The Ups and Downs of August – Garden Update

August has been a pretty emotional month in the garden.  First, there was lots of hot, sunny days; then, unexpectedly, the temperatures dove and to accompany the shock, the rains came and stayed for about 5 or so days.  When the rains finally stopped, the clouds blocked the sun and the weather stayed cool – day and night.

Blooms fell off the sweet peppers, tomatoes stayed green, and I was sure the sweet potato had either drowned or rotted.  I scoured books and online sites concerning temperature and water requirements/dangers for the plants and buds, scanned the sky for signs of the sun and haunted weather sites for information about when the rains would cease and the sun would come back out, and drove myself nearly insane with the decision of whether to harvest the sweet potatoes or not.  I’d reconciled that we’d harvest no sweet peppers this year.  Yes, it was THAT cold – I was convinced fall had already come.
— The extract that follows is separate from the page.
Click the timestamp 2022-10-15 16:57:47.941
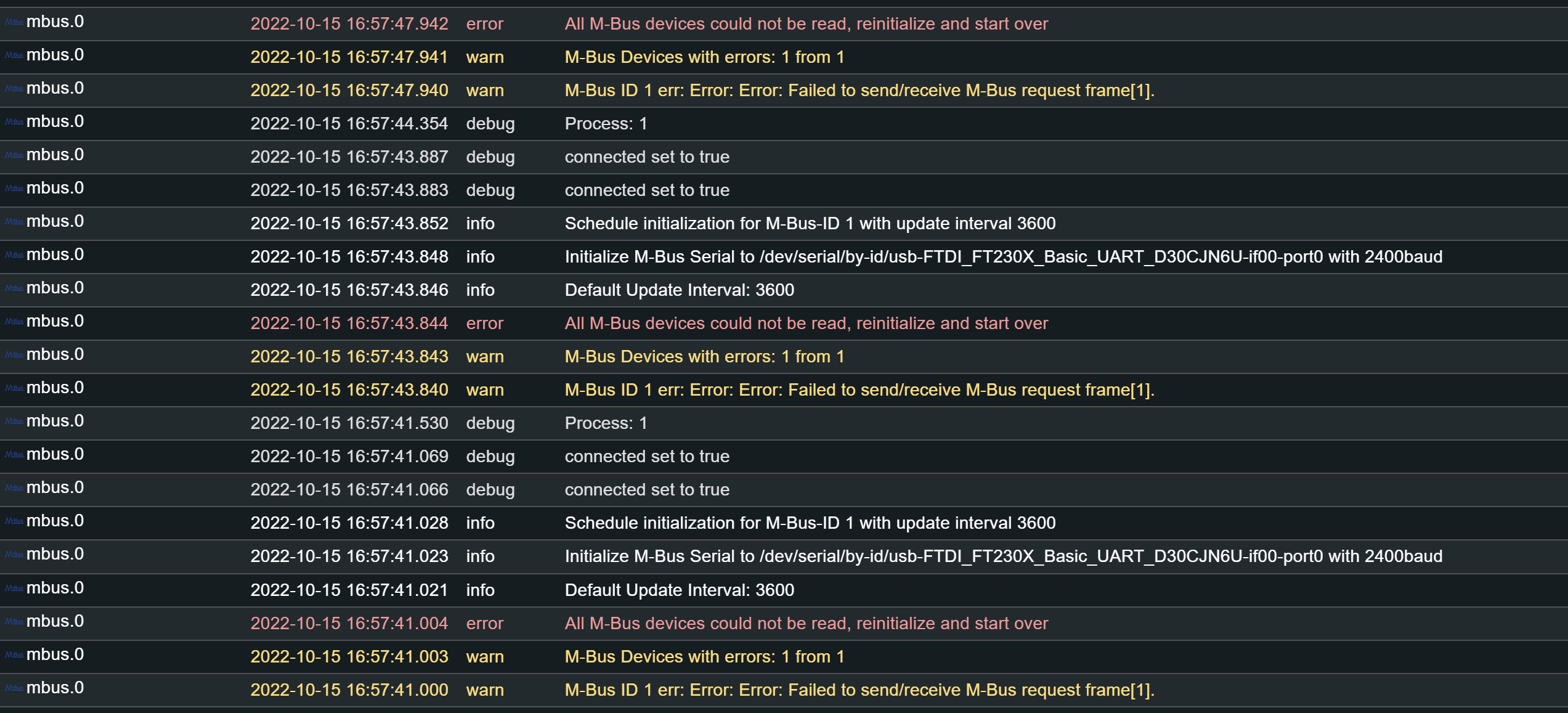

Then I came across information about the seasons that calmed me down a bit.  I learned a bit about the Equinoxes and Solstices and realized, I’ve got until mid-September before I really need to worry.  I’ll explain more about what I learned in the next post, but suffice it to say, there’s still time.  And then magically, the sun came out…and stayed!  Blooms stopped dropping off and fruit ripened! Yay, August!

Here’s a visual of the last month or so of angst! 🙂  I can smile now, lol.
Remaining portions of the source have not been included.